(Beginning of Supplied material)

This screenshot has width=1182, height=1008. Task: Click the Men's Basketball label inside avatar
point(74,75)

(End of Supplied material)
(Beginning of Supplied material)

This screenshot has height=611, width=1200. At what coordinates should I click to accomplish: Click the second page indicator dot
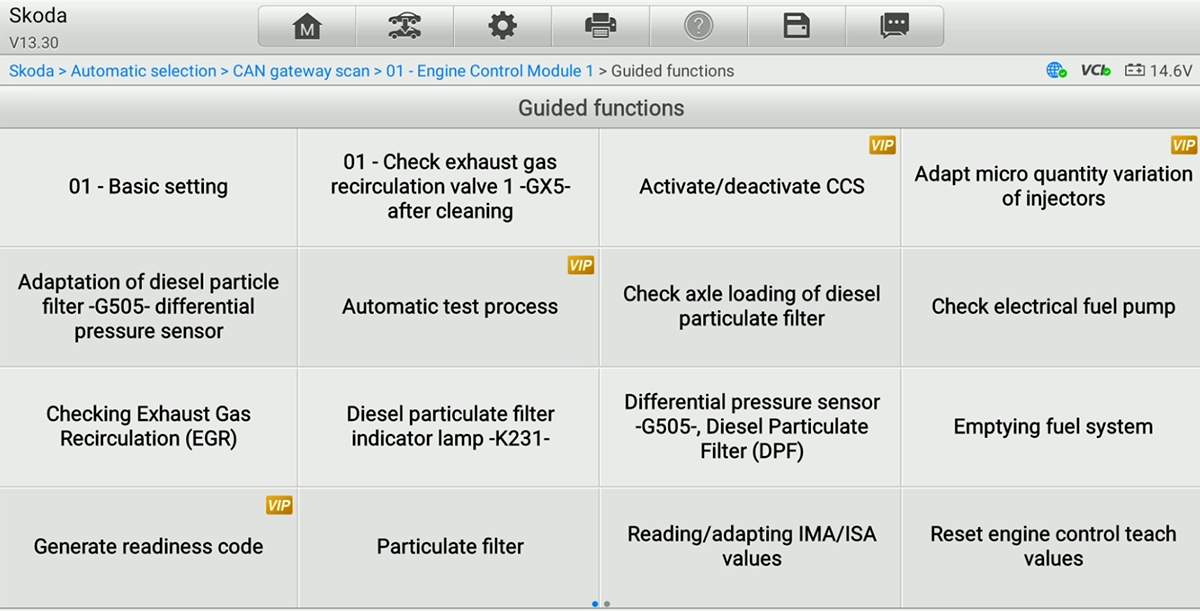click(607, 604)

(End of Supplied material)
(Beginning of Supplied material)

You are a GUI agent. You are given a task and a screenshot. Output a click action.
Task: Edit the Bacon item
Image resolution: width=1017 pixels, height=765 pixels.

(End of Supplied material)

» **Task to carry out**: Copy out, word for word, the part of the entries above that begins at the line with "You are a GUI" and ends at the line with "Image resolution: width=1017", including both.

» **Result of the task**:
You are a GUI agent. You are given a task and a screenshot. Output a click action.
Task: Edit the Bacon item
Image resolution: width=1017 pixels, height=765 pixels.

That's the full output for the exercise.